WHAT THIS TASK INVOLVES: Return the line that has "Task: Open the Reports pie chart icon" and all lines below it through the last, exactly as they stand; omit pictures.

EXERCISE INPUTS:
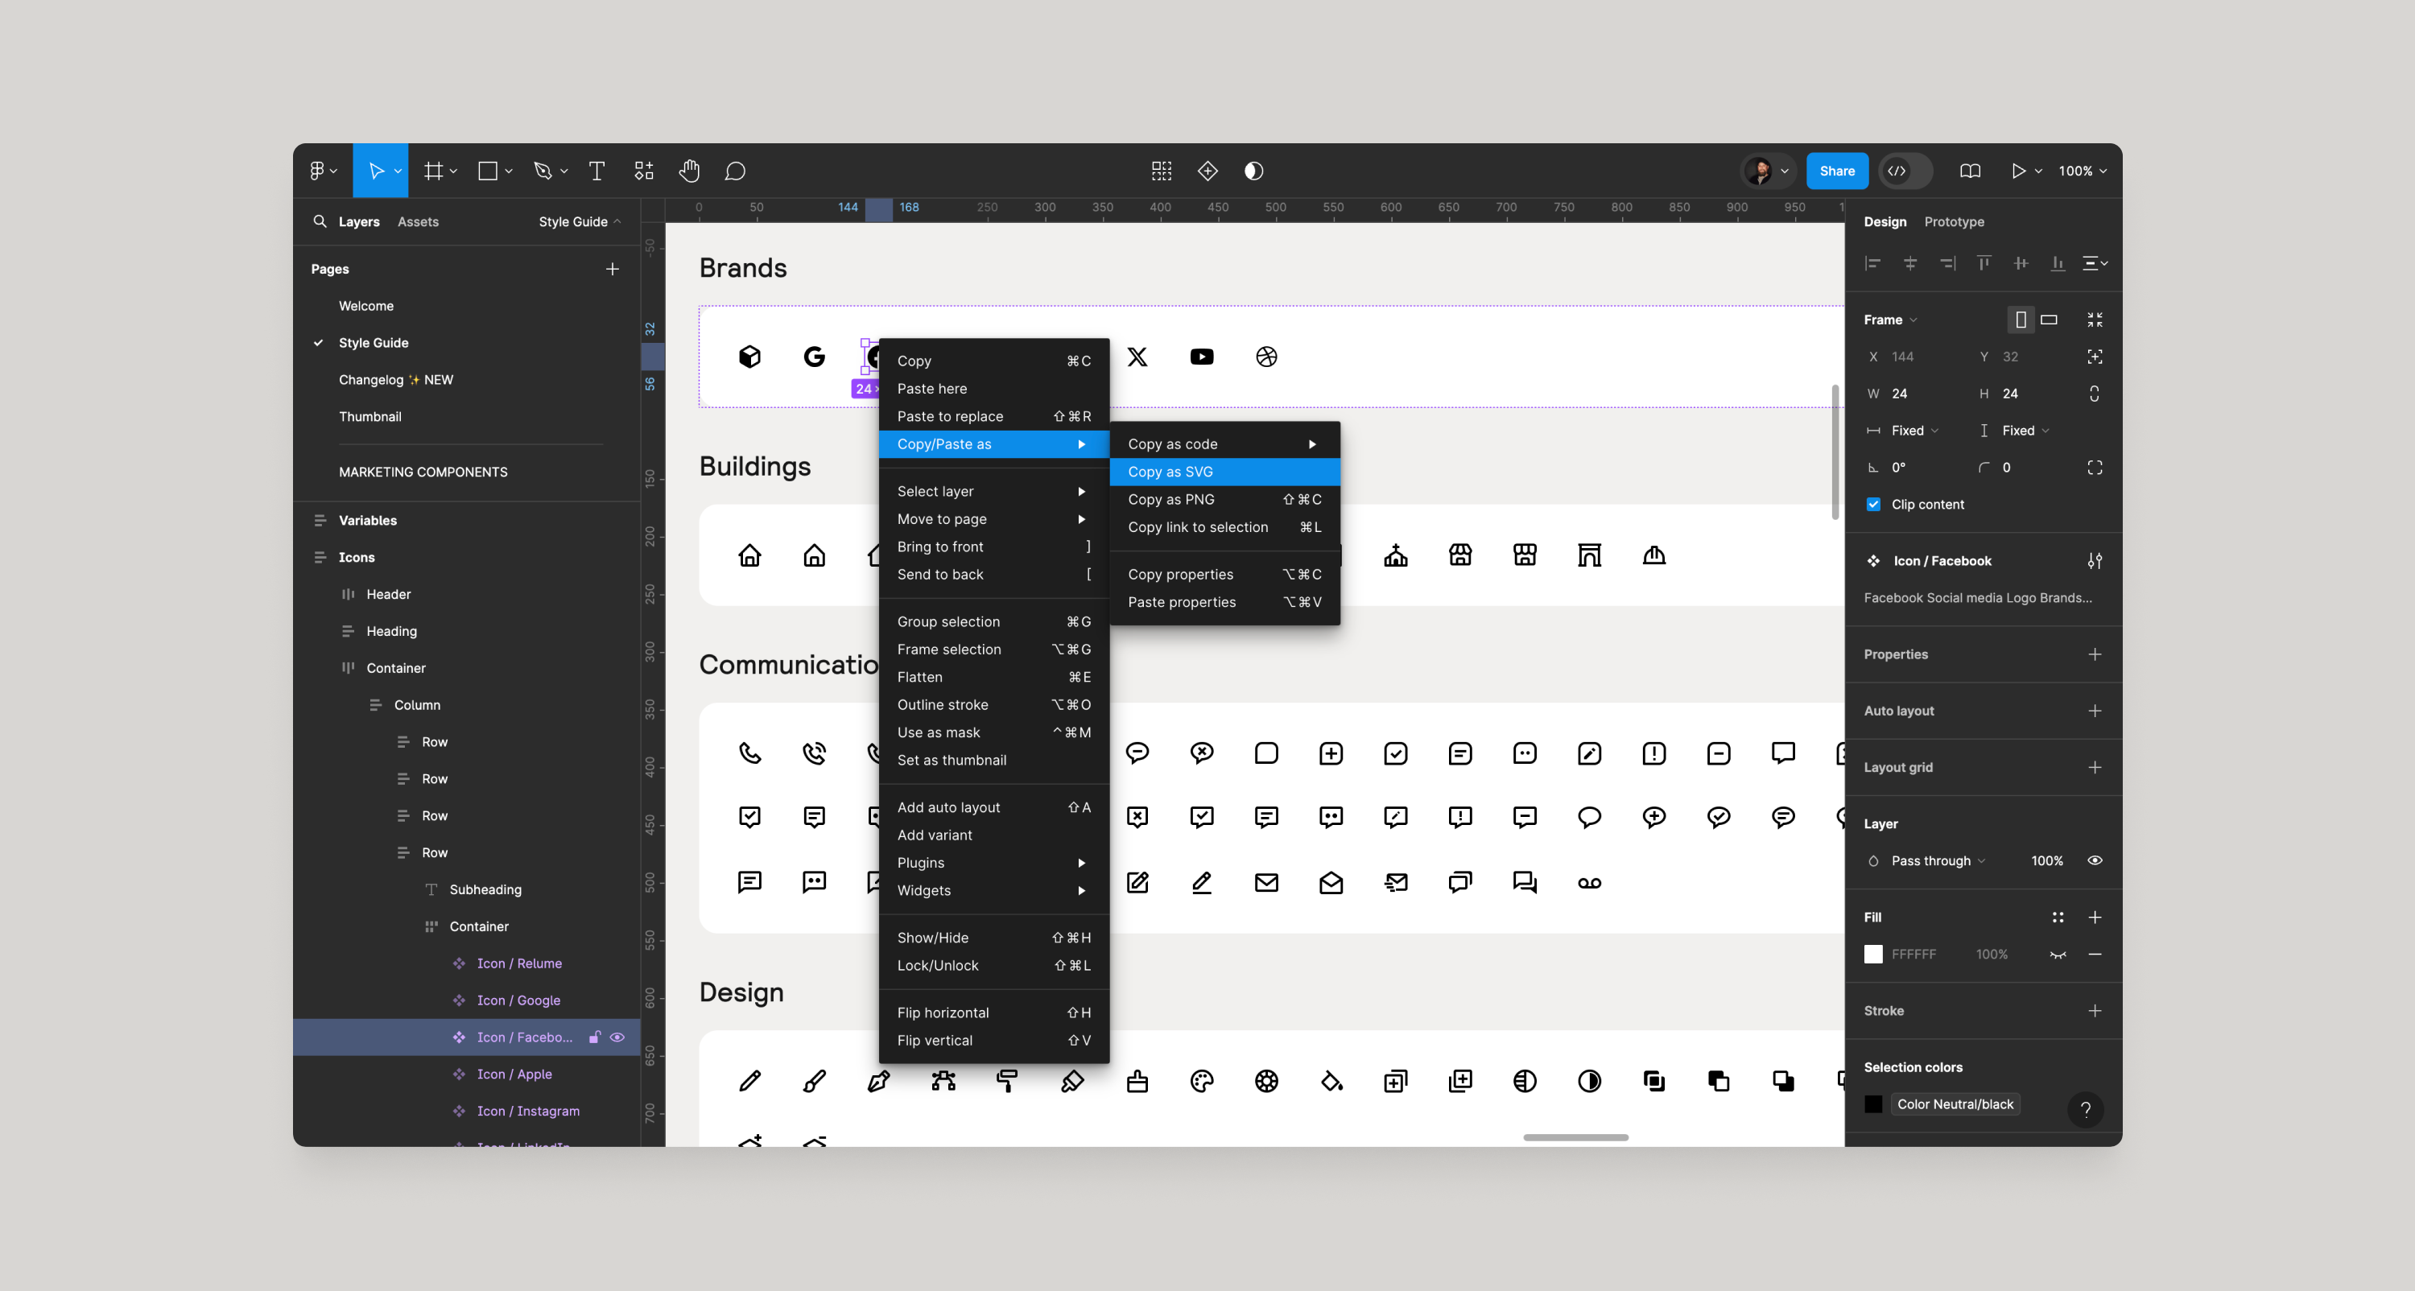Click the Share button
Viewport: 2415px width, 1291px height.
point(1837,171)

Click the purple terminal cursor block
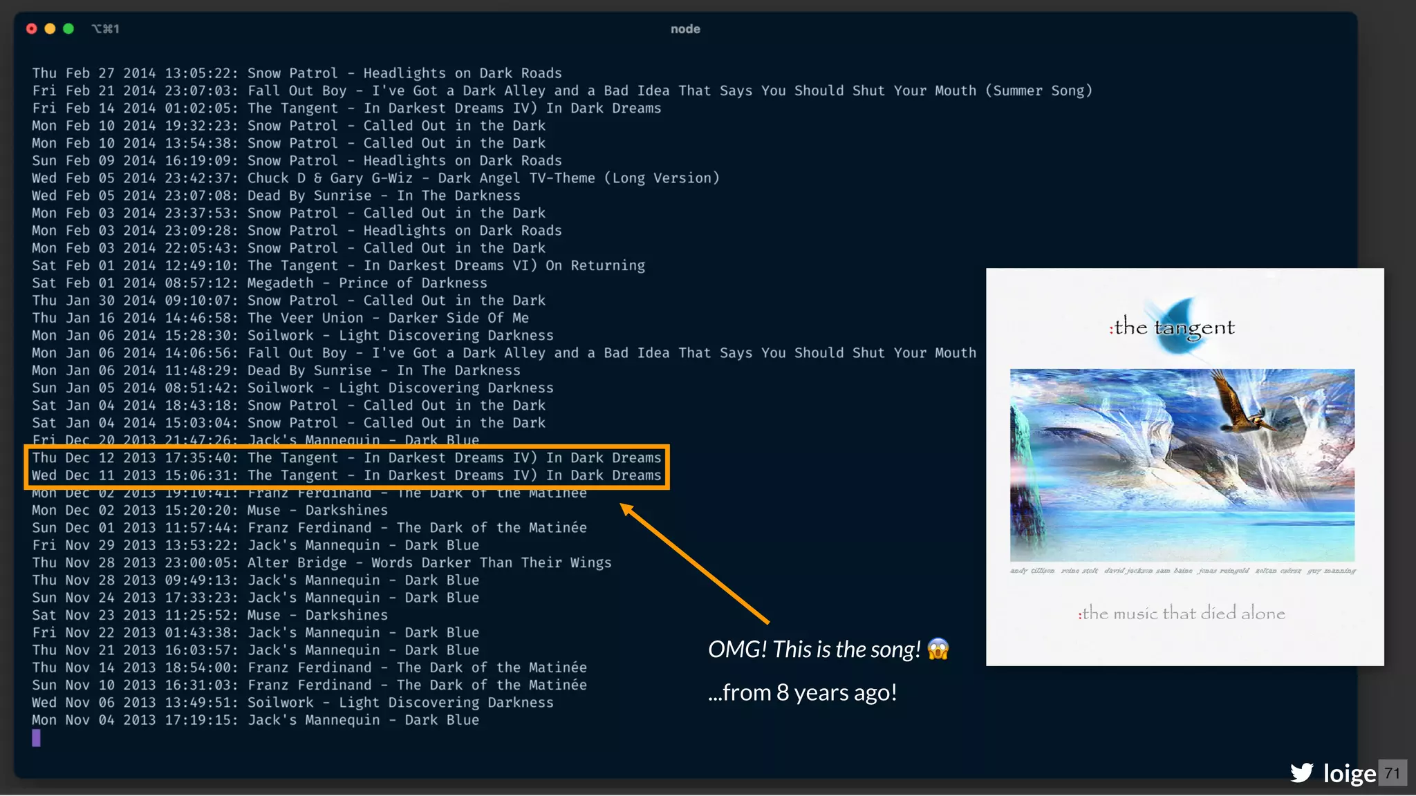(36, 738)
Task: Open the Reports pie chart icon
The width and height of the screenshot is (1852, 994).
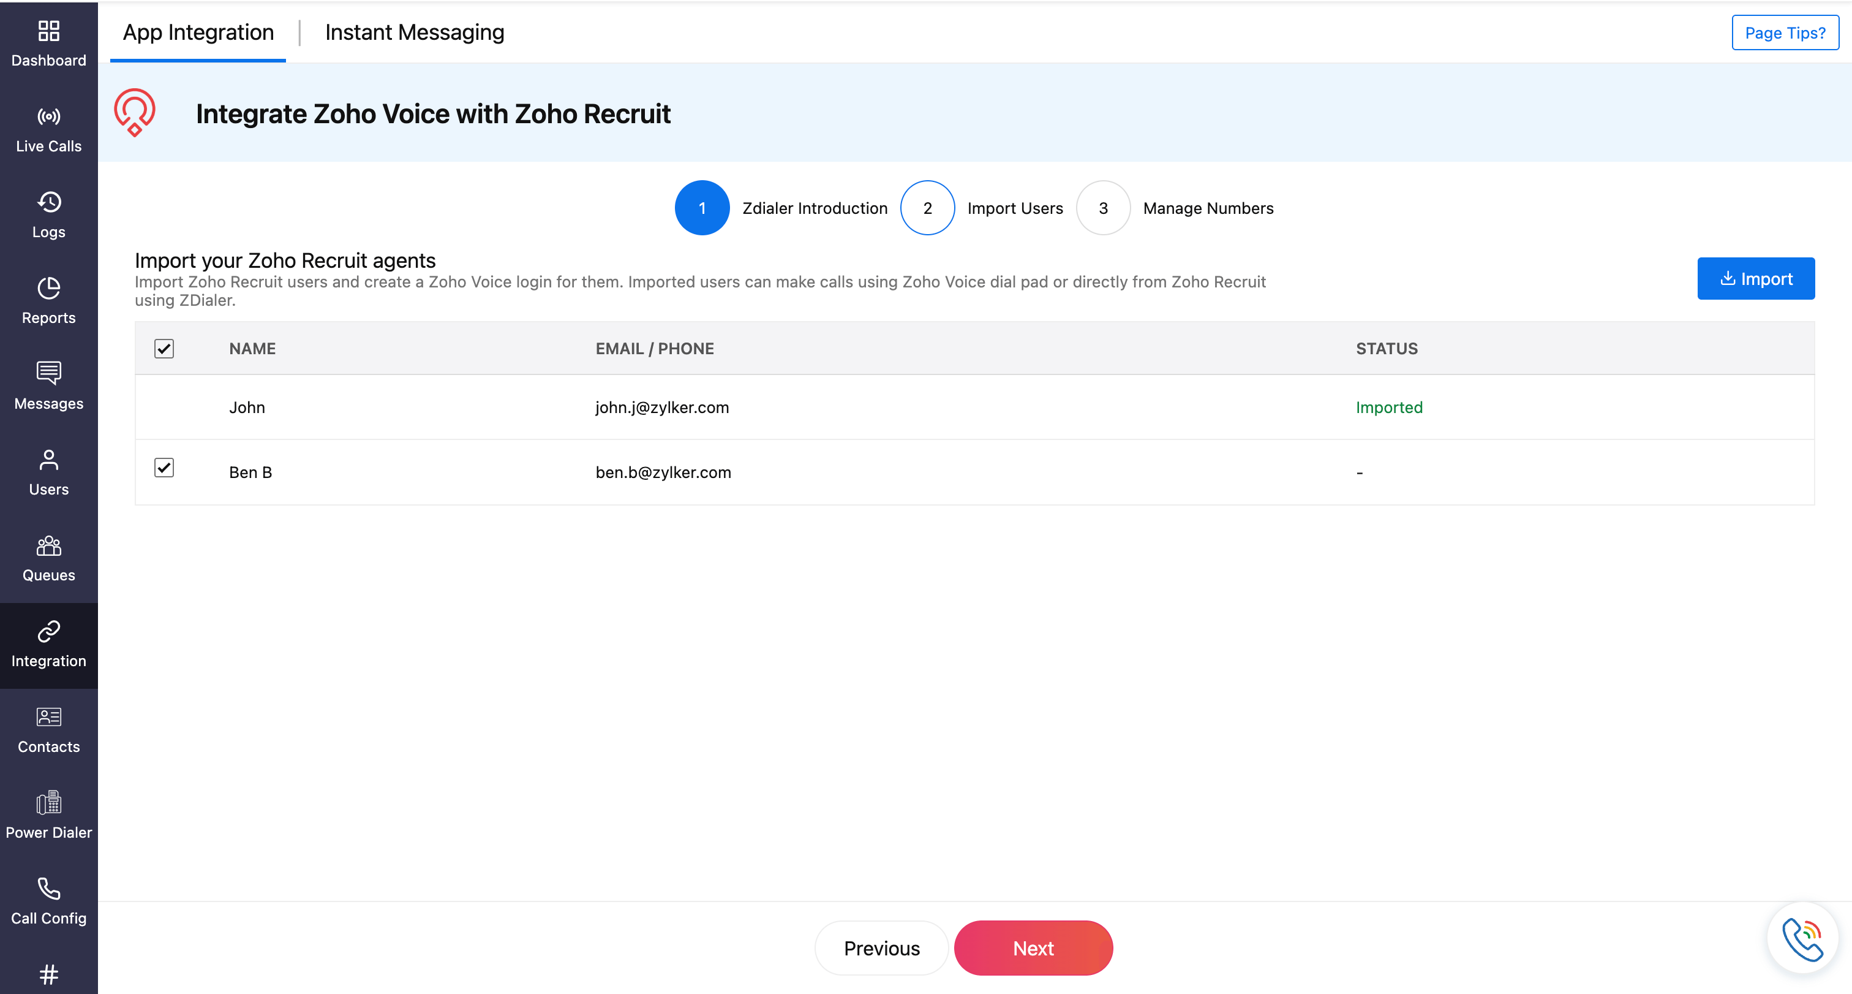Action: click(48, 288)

OUTPUT OF THE EXERCISE:
Task: Open the Reports pie chart icon
The width and height of the screenshot is (1852, 994).
Action: click(48, 288)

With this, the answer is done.